Since then the certifcation and ethos behind this movement has grown and become naturally more complex. Fairtrade provides farmers with a higher price for their coffee and helps to consult around other social and economic use of funds.
At the Co.Lab we believe that there are new alternatives to Fairtrade Certification, that definitely build upon the good foundation they initiated. Ethical trade is much more complex than a simple certification process and as roasters we believe it is our responsibility to work tirelessly to find more ethical ways of considering and implementing trade with coffee farmers and co-operatives.
- Relationship Coffee
Relationship coffee is a terminology that helps to articulate the complexity of the coffee industry. We want to be honest with you in what we are striving for, and labels tend to oversimplify things.
Relationship coffee means that we have sourced a particularly coffee through a coffee importer who we trust. Trust is important and based upon facts, not feelings. We work hard to thoroughly understand the details of how the coffee we purchase has been produced and traded.
This has resulted in partnerships with Fiebre Coffee, Kis Coffee Importers, Minas Hill, Melbourne Coffee Merchants, MTC & others through whom we purchase coffee that meets a strict criteria to ensure we are doing all we can for growers.
Initially this does mean we purchase our coffee for a higher prices, ensuring farmers do receive a premium well above the standard commodity price and fairtrade premium.
We believe that this isnt enough and have therefore partnered with other third party organisations who are able to enact the ethics and sustainability issues we are passionate about. If you would like more information about how we source our relationship coffee drop us a line - we'd love to show you how we are making small, but significant change.
- Direct Trade
Direct Trade is a beautiful and necessary move to reduce unnecessary resource being distributed to middle men in the supply chain. More importantly it is an opportunity to connect with and work together with farmers at origin. At the heart of our relationship is a respectful commitment to producing exceptional coffee together. Helping farmers improve the quality of their crop is a win-win situation for everyone. A farmer can charge more for a bag of great quality beans that will be used for specialty coffee, and you can enjoy some exceptional coffee.

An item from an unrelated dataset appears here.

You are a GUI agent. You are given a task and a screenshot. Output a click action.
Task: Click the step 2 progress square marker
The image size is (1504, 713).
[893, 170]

Direct Trade at The Co.Lab.
We have been exceptionally lucky to have several farmers who we buy coffee directly from. In early 2014 we met Mauricio Velasquez, who is the international sales person for the co-operative Asprounion. Mauricio explained clearly the corruption in the Colombian coffee industry, with larger companies, and excessive middlemen taking desperately needed funds from poor farmers. His passion to see justice and hospitality meet has been a huge inspiration to us.
The coffee we buy from Asprounion we pay $8.70/kg, with every cent being distributed amongst the 273 families, and staff at Asprounion. As a cooperative there are no CEO's or individuals deciding where money is spent. Instead they meet regularly to work for the common goals of all the small lot holding families. In comparison, other importers of Colombian coffee have offered us coffee of the same grade (SCAA 84 points) for $7.50/kg. Unfortunately the majority of that money is being distributed to people along the way - resulting in farmers often only receiving a fraction of what their coffee is actually worth.
Whilst this is an isolated case and not all coffee farming and distribution can work as well as this we believe that unless consumers, roasters and importers work hard to build new economic and social structures the coffee industry will continue to support injustice.